Flash-forward to 2013, when I was finally diagnosed with Chronic Fatigue Syndrome. I had been through months of tests and confusions, too utterly exhausted to even make myself food most days. It was partly a relief to be diagnosed, but also completely awful. I knew that CFS had no real cure — you sure can recover from it, but it’s a damn hard road and it’s not guaranteed.
One of the biggest struggles I’ve faced, apart from my own utter inability to slow down and actually relax, has been an off-shoot of how people treated me and my insomnia when I was younger. Nowadays I’ve had the insomnia long enough that if someone tells me I’m not trying, I will rip their head off; but the fatigue was (and still is) quite new to me. I don’t know how to fight back yet.
At first I couldn’t stop telling myself I wasn’t trying hard enough. I made the mistake that, from what I’ve heard, is quite common to people new to their own CFS. I pushed myself. I though I could bounce back from the illness, like I used to be able to bounce back from colds and scrapes. In doing so, I exacerbated my condition so that I’m now much worse than I could be today.

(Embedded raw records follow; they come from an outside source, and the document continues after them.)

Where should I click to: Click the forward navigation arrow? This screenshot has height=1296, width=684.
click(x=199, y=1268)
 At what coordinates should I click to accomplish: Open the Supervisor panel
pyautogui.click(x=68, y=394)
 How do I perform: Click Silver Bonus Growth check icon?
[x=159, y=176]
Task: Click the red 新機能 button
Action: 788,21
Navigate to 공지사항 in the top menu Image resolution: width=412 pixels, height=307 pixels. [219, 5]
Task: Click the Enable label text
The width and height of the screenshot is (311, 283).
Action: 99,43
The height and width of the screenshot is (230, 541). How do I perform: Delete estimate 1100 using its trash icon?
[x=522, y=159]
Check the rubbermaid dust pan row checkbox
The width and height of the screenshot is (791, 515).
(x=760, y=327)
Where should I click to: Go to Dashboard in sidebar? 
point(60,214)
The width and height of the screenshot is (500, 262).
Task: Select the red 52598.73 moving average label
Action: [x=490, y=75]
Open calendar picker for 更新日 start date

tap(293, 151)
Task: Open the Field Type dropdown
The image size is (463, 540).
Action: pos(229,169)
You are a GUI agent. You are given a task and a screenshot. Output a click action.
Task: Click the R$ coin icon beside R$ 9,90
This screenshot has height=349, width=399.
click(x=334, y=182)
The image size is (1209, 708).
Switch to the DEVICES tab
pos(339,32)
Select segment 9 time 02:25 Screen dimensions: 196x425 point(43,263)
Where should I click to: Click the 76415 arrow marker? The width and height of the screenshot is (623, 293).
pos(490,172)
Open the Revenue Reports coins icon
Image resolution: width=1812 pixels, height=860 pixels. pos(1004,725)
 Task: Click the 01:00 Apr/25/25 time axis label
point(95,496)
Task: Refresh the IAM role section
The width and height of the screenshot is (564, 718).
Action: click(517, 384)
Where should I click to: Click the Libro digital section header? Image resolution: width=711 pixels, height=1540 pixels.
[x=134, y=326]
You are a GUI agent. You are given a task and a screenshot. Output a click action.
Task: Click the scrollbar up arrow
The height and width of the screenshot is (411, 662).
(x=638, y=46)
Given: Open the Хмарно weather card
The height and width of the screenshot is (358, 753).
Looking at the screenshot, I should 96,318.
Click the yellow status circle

Near the end of last year, crushed by the stresses of a full time fine arts course and an early morning barista job, on top of my own hobbies and wanting to spend as much time as possible with friends, I completely crashed. I crashed harder than I ever have in my young life. It wasn’t just mental, it was physical. My body basically shut down from the pressure — I spent more time asleep than awake, I wound up crying in bathrooms more often than not, I failed the latter half of my classes.
I completely failed life in a way I never thought I would. And yet, even with that breakdown still quite clear in my mind near a year later, I can’t stop telling myself that I’m not trying hard enough, that I’m lazy, that I’m making my fatigue up.
I will be completely honest: this is the fault of people around me. Not everyone — and not because these people have been malicious in intent. But it’s when friends stop inviting you to things because, “You’re always tired.” It’s when strangers say they know how you feel because they once pulled an all-nighter. It’s when your family asks when you’re going to start looking for a job. It’s when your own country’s welfare service puts more stress on you than your own life does. It’s when the media dehumanizes those you because you can’t work, because you’re disabled somehow.
It’s the people who told wee little Saf that her illness didn’t matter that make me continue to push myself against my own body’s limitations.
I recently read a few posts by others with CFS to try and get advice on what I should be doing to stop my health’s degradation. Everything I read told me that I am making myself worse by this very pushing that the world makes me think I must do. It’s my fault for trying, it’s my fault for not trying.
What is the point of all this? I want people who don’t deal with mental illness or invisible illness or any kind of disability to understand what their words — their microaggressions — can do to us over time. It’s not just one person, it’s rarely ever malicious, but they build up over time and they all hurt us. Eventually something you say may be the straw that breaks our backs. I’m still learning that I’m not weak, that I’m not useless, that I matter despite my fatigue. It’s taken months to try and erase the words that years have solidified.
When my counsellor asked me if I thought I was worth nothing because of my illness, I cried and said, “Yes.”